## Overview

I wanted to build a neural network to play snake. My original idea was to use reinforcement learning, but I found a genetic solution and it seemed pretty simple to recreate.

### Credit where it's due

I am basically porting this awesome repo to python in order to understand how the solution works.

### My Final Product

### Goals

- To get a neural network performing decently on a task.
- Refresh my memory of how to use tesorflow and keras. (I've used them before, but never had much success with any of my projects.)
- Enforce some python best practices I haven't been as rigorous about in the past. These include writing unit tests and following standard project structure.

## Genetic algorithm

This model uses a genetic algorithm. That means that rather than optimizing weights by training on lots of examples, I am simply randomly initializing a bunch of players and letting them play.
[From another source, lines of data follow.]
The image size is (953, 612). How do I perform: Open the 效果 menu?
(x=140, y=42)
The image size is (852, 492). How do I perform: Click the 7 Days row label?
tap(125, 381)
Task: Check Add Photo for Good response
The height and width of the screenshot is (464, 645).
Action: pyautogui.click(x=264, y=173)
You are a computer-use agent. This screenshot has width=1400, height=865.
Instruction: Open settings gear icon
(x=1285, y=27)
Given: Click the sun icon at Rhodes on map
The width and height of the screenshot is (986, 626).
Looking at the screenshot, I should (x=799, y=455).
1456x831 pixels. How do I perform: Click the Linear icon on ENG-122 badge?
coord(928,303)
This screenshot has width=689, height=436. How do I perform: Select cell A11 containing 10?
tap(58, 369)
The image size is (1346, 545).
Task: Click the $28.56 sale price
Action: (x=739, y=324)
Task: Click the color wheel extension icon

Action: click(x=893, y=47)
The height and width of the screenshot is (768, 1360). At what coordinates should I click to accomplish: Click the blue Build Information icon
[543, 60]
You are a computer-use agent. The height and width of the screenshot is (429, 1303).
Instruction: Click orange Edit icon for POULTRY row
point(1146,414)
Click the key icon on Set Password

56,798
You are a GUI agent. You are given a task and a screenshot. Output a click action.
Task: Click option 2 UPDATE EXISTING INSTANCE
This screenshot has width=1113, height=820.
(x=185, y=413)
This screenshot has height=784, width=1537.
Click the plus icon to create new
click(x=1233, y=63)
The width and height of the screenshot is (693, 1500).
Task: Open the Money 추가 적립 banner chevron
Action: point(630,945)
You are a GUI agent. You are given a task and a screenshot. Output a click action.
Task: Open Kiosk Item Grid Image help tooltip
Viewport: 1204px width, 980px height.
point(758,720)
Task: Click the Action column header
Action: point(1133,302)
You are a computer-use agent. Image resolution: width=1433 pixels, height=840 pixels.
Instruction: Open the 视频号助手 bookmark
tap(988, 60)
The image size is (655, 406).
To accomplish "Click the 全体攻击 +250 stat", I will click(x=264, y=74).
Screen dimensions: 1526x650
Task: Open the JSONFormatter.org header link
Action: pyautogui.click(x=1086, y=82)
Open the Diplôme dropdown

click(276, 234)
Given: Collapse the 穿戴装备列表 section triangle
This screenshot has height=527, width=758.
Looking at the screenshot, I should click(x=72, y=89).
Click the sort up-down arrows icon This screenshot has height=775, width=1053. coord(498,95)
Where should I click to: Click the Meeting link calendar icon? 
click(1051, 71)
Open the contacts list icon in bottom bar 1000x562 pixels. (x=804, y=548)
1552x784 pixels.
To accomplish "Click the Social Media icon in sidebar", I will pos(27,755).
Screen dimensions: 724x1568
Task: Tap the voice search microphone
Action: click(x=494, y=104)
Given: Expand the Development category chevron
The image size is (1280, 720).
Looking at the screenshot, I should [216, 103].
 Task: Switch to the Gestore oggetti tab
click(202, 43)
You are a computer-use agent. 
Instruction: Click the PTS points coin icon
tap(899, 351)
Their fitness is based on a scoring function, which considers both the overall performace and the length of the game played. I take the top performers and "breed" them to make the next generation of players. This process is repeated until the fitness stabilizes.

### Performance metric

When a player plays, the game state iterates a variable (call it `duration`

)
each time the snake moves (i.e., for each time the game state advances by one
frame). Each time the snake catches a prize, the game state iterates the score
(call it `score`

). The fitness metric function for the game is tunable by the
user (located in the `InitConfig`

class), but what I have settled on is of the
form

`fitness = np.log(1 + A*duration) + B*score`

### Breeding

Each generation, the program spawns `generation_size`

players. Of those, it
takes the top `number_to_breed`

performers based on the above metric, and breed
pairs at random with replacement to form `generation_size`

more players for the
next generation. To breed a pair of top performers, it chooses some of the
weights from one and some from the other. I also apply Gaussian noise to
introduce some randomness to the child. The variance of this noise can be
thought of as a mutation rate, and is configurable by the user.

#### Remark

The repo I'm borrowing from did this in a nonrandom fashion, by performing a "crossover" operation for producing the weights in the child for each layer. In this operation, an index is selected uniformly at random, all child weights lexicographically before that index are drawn from the left parent layer, while all others are drawn from the right parent layer. I tried also selecting values uniformly, but the former algorithm yielded better breeding.

## The neural network

The architecture of the network is somewhat customizable by setting the
parameters `num_hidden_layers`

and `hidden_layer_size`

in the `InitConfig`

class. I use a standard fully connected network with an input layer of size 24,
`num_hidden_layers`

hidden layers each of size `hidden_layer_size`

, and an
output of dimension 4. Unfortunately, these cannot be changed without starting
over. The inputs encode that the snake is looking in 8 directions (four
cardinal and four diagonal). In each direction, it is looking for a prize,
distance to a wall, and itself. The outputs encode which direction to move.